In a previous post about how to use Tableau Exclude LOD in Power BI, we briefly mentioned ALLSELECTED. However, ALLSELECTED is a more powerful and complex function than we covered at that time. In this article, we’ll delve deeper into not only ALLSELECTED but also its counterpart, ALL, to fully understand their capabilities and applications in Power BI.
The ALL Function: Removing Filters Entirely
What Does ALL Do?
The ALL
function removes all filters from a column, table, or set of columns. It resets the context to include all rows, regardless of slicers, visuals, or other filters.
Example 1: Calculating Total Sales Ignoring Filters
Suppose you want to show total sales across all regions, even when a user selects specific regions in a slicer.
DAX Measure:
Total Sales All Regions =
CALCULATE(
SUM(Superstore[Sales]),
ALL(Superstore[Region]) -- Ignores any filters on the 'Region' column
)
If a user selects “East” and “West” in a slicer, this measure will still display the sum of sales across all regions as below.


Example 2: Calculating Percent of Total Sales
To compute a category’s sales as a percentage of total sales (ignoring filters):
Sales % of Total =
DIVIDE(
SUM(Superstore[Sales]),
CALCULATE(SUM(Superstore[Sales]), ALL(Superstore)) -- Removes all filters
)
This measure shows each category’s contribution to the grand total, even if other filters (e.g., year, region) are applied.

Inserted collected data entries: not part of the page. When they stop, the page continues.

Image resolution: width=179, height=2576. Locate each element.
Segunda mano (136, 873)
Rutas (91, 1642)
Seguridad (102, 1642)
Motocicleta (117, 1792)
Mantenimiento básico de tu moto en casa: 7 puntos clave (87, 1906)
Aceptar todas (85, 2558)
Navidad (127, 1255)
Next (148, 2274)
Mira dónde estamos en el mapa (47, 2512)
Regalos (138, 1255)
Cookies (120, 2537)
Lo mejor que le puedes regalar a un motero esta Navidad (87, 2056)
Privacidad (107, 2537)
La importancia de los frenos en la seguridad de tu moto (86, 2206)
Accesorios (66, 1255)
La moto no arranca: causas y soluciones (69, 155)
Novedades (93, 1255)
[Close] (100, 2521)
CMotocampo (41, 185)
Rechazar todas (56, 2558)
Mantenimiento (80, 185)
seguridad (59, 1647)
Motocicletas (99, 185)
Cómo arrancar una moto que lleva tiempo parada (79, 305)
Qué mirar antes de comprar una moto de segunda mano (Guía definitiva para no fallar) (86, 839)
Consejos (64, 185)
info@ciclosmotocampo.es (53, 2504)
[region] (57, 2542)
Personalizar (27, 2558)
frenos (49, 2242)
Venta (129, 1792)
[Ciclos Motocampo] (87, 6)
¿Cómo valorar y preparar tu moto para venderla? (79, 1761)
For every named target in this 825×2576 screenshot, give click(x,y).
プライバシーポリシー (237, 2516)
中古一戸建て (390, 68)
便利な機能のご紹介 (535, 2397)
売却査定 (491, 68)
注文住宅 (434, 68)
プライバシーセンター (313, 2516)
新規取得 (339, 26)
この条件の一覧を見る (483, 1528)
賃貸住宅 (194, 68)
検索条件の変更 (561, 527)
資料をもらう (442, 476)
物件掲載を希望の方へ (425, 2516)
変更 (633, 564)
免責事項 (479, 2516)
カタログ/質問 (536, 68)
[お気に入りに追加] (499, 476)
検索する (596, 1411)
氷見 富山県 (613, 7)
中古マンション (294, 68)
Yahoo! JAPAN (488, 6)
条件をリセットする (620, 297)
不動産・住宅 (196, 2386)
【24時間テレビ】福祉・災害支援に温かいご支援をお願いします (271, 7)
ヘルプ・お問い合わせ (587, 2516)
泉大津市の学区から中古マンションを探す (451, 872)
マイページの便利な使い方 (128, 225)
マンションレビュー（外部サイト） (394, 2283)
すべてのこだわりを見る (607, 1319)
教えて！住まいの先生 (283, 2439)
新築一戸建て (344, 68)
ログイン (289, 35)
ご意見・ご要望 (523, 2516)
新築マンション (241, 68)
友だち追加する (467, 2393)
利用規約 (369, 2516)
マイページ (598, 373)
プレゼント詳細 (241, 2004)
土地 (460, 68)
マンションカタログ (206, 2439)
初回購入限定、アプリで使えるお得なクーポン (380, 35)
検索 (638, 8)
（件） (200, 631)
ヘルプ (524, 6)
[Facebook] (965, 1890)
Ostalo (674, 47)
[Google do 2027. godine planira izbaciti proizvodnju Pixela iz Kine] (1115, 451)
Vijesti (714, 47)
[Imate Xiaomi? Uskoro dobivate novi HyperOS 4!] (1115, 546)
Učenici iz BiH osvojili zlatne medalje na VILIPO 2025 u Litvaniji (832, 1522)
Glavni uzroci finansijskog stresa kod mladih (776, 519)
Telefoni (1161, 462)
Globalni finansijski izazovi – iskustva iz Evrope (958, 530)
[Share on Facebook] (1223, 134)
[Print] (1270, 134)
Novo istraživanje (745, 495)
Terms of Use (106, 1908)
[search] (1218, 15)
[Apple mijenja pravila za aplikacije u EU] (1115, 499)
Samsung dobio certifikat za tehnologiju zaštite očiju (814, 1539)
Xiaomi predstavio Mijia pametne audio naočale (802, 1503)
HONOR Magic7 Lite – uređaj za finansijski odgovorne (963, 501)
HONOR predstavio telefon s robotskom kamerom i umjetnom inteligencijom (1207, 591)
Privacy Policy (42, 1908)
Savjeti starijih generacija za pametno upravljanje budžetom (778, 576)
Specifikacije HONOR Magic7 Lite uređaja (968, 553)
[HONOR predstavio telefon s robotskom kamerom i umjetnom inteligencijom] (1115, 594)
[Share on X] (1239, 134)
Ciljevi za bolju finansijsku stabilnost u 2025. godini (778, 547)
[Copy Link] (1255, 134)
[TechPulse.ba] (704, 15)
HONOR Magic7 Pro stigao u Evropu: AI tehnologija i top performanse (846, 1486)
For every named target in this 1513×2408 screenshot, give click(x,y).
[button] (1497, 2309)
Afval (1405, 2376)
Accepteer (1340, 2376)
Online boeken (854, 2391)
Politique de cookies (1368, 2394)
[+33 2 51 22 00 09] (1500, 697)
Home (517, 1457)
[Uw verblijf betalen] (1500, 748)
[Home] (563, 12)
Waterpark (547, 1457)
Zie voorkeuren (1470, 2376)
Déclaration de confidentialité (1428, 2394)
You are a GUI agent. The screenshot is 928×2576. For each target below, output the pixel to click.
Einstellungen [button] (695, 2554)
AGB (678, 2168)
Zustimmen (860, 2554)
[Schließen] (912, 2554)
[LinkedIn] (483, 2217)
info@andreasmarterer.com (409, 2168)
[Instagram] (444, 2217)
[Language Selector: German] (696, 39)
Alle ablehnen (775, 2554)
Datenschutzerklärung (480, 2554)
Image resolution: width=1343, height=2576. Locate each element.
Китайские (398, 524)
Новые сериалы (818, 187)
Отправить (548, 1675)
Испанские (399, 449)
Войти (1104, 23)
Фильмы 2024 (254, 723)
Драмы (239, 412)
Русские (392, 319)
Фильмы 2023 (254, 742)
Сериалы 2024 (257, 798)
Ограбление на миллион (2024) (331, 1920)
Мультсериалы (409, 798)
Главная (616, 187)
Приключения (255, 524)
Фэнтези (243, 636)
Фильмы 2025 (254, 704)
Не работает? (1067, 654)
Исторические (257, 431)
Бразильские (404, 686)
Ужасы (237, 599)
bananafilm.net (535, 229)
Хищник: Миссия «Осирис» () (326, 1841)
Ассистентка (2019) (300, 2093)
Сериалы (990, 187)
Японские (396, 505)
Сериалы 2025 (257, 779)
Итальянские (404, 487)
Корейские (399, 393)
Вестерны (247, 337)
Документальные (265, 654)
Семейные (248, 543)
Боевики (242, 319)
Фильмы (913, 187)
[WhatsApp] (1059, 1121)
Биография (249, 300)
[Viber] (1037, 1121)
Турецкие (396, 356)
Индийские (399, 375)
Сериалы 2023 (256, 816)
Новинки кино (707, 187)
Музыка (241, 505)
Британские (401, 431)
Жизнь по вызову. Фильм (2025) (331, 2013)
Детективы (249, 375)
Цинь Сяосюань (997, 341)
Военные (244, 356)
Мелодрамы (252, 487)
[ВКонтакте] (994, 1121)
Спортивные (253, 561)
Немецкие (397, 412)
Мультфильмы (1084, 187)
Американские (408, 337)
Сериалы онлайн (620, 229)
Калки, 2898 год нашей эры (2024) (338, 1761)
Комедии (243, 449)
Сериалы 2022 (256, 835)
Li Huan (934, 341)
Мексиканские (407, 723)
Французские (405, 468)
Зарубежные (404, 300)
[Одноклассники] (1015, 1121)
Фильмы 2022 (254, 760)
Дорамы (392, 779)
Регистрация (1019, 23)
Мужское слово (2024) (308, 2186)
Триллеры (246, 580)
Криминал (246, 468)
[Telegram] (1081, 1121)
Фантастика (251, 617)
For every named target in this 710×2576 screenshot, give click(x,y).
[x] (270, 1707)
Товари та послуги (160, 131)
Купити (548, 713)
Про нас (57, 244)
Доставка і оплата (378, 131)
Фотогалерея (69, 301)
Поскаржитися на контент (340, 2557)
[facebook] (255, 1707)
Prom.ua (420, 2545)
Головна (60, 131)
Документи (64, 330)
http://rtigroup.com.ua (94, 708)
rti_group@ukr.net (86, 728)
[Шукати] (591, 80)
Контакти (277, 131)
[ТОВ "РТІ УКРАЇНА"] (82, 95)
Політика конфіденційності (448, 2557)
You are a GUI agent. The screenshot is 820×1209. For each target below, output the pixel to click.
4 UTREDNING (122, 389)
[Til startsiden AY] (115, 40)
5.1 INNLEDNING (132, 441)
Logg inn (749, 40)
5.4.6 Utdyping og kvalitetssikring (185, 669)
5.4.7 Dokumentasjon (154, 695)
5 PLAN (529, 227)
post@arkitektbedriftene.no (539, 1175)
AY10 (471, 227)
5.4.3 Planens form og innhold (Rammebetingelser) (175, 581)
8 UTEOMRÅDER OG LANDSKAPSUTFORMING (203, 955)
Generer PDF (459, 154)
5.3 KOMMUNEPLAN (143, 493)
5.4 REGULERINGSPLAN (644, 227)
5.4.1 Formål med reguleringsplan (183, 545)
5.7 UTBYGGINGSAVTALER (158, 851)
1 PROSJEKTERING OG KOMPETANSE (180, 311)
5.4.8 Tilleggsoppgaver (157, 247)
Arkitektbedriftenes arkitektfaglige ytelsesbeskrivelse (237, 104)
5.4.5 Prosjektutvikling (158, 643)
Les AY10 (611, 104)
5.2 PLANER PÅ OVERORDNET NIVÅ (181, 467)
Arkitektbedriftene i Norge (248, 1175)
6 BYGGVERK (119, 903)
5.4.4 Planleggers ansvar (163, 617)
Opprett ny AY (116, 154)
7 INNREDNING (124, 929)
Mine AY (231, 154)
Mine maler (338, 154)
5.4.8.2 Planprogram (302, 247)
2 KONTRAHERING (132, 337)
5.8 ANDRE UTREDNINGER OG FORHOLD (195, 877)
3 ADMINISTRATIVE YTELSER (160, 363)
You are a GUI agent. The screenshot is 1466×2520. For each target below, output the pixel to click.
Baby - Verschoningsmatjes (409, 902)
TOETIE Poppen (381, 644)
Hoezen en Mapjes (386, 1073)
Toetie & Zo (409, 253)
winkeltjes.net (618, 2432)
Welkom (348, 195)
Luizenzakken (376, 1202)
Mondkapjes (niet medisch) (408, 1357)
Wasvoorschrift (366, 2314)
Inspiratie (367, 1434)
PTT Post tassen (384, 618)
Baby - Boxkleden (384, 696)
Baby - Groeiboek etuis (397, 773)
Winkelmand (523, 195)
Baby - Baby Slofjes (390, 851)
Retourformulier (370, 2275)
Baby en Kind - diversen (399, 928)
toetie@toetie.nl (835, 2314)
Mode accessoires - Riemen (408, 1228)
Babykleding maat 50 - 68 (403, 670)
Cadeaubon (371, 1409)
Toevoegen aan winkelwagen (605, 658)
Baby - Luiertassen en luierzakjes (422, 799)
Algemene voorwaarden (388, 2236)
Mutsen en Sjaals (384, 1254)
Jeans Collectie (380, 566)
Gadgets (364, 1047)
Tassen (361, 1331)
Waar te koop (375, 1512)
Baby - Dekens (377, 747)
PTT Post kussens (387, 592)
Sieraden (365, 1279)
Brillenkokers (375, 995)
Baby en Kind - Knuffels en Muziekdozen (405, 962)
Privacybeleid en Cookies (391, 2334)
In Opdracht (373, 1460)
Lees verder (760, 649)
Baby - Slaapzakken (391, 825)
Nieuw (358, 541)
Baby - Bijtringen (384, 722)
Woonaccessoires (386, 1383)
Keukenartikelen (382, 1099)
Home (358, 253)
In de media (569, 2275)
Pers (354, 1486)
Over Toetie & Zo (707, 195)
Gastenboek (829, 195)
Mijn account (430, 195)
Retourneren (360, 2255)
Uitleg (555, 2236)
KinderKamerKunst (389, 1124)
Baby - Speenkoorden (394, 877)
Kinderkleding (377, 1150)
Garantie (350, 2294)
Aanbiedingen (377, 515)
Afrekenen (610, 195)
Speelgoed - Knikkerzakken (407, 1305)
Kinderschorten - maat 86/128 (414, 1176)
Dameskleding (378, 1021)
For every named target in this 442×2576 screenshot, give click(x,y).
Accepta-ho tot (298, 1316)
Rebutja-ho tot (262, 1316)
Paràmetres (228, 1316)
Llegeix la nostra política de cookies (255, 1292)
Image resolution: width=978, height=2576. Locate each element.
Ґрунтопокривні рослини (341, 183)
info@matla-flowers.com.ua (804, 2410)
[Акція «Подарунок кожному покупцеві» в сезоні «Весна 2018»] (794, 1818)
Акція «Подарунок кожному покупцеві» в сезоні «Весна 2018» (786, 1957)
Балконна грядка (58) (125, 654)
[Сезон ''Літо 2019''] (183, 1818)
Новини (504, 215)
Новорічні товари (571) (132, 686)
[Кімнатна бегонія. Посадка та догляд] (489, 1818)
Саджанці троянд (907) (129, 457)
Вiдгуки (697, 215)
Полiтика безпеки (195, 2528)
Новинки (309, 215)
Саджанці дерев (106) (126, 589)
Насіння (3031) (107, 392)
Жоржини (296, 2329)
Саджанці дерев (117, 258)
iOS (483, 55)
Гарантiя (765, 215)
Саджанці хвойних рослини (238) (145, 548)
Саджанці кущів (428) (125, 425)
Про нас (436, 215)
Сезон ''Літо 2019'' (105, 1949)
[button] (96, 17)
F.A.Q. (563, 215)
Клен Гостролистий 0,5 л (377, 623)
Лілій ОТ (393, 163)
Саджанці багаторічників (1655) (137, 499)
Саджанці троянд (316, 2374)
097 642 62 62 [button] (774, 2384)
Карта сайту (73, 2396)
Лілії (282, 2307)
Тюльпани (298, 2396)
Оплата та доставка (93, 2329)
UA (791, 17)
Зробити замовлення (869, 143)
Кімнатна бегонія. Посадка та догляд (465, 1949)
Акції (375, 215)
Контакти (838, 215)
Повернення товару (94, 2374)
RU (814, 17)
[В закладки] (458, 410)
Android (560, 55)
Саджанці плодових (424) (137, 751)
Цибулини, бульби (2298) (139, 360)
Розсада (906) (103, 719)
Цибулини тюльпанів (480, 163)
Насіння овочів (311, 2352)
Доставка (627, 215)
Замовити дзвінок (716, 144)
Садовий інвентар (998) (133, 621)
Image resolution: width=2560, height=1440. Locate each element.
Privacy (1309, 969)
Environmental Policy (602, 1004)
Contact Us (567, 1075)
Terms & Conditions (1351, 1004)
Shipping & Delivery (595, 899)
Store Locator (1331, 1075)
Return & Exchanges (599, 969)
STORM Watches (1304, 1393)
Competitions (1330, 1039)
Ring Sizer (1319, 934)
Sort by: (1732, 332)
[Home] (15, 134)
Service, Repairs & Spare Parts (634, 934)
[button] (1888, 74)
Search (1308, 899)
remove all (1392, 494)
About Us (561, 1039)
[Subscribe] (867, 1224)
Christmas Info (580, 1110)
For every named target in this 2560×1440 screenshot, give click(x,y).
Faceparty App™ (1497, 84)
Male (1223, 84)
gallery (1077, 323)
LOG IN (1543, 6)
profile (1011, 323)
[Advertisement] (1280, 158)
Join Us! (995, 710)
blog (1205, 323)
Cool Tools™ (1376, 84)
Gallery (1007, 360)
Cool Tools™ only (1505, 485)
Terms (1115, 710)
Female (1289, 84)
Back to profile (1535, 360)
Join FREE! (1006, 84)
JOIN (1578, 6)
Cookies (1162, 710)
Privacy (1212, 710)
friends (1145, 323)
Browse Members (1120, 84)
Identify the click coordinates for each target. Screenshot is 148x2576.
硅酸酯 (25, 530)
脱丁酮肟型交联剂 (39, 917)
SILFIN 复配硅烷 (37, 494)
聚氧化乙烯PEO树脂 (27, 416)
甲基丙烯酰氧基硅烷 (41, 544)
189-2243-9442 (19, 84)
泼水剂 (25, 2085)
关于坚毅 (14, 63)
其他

The ALLSELECTED Function: Respecting User Selections
What Does ALLSELECTED Do?
The ALLSELECTED
function retains the filter context from user interactions (e.g., slicers, cross-filtering) while ignoring filters from the immediate visual context. It’s often used in scenarios where you want calculations to respect “external” selections but ignore “internal” filters.
Example 1: Dynamic Percentage of Selected Regions
Imagine a report where users select regions via a slicer. You want to show each region’s sales as a percentage of the selected regions’ total sales.
DAX Measure:
Sales % of Selected Regions =
DIVIDE(
SUM(Superstore[Sales]),
CALCULATE(
SUM(Superstore[Sales]),
ALLSELECTED(Superstore[Region]) -- Respects slicer selections
)
)
If a user selects “East” and “West,” the denominator becomes the sum of these two regions, and each row in a table visual will show its contribution to this subset.
In this screenshot, the ALL measure on the left ignores filter while the ALLSELECTED measure on the right respect filter.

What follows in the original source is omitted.